How I Uploaded My NR-V2X Pedestrian Safety Project to GitHub Using SSH (Windows + Git Bash)
If you’re a researcher or student, keeping your projects on GitHub is a lifesaver. It gives version control, easy sharing, and backup. In this tutorial, I’ll show you how I uploaded my NR-V2X Pedestrian Safety project to GitHub securely using SSH on Windows.
Step 1: Install Git and Open Git Bash
First, install Git for Windows: https://git-scm.com/downloads
Once installed, open Git Bash — it handles SSH much better than Command Prompt or PowerShell.
Step 2: Create an SSH Folder
In Git Bash, type:
mkdir ~/.ssh
This creates a hidden .ssh folder in your home directory.
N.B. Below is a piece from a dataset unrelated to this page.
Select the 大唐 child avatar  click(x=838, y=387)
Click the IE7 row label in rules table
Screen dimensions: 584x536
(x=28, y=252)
Step 3: Generate an SSH Key Pair
ssh-keygen -t ed25519 -C "your_email@example.com" -f ~/.ssh/id_ed25519
- Press Enter when asked for a passphrase (optional)
- This creates:
id_ed25519→ private key (keep secret)id_ed25519.pub→ public key (to share with GitHub)
Step 4: Start the SSH Agent and Add Your Key
eval "$(ssh-agent -s)"
ssh-add ~/.ssh/id_ed25519
This ensures Git Bash can use your SSH key for authentication.
Step 5: Add the Public Key to GitHub
- Copy your public key to clipboard:
cat ~/.ssh/id_ed25519.pub - On GitHub, go to: Settings → SSH and GPG Keys → New SSH Key
- Paste the key, give it a title like My PC, then save
Step 6: Test the SSH Connection
ssh -T git@github.com
You should see:
Hi username! You've successfully authenticated, but GitHub does not provide shell access.
✅ This confirms SSH is working.
Step 7: Link Your Local Repository to GitHub
cd "/path/to/your/project"
git remote set-url origin git@github.com:username/your-repo.git
Replace username and your-repo with your GitHub username and repository name.
Step 8: Push Your Project
git add .
git commit -m "Initial commit: NR-V2X pedestrian safety project"
git push -u origin main
All your project files are now safely on GitHub. For future updates:
git add .
git commit -m "Update: description of change"
git push
Outcome
- Your project is live on GitHub
- SSH ensures secure, password-free pushes
- Version control and collaboration are easy
💡 Tip: Always use Git Bash on Windows for SSH workflows — avoids the common “authentication failed” errors.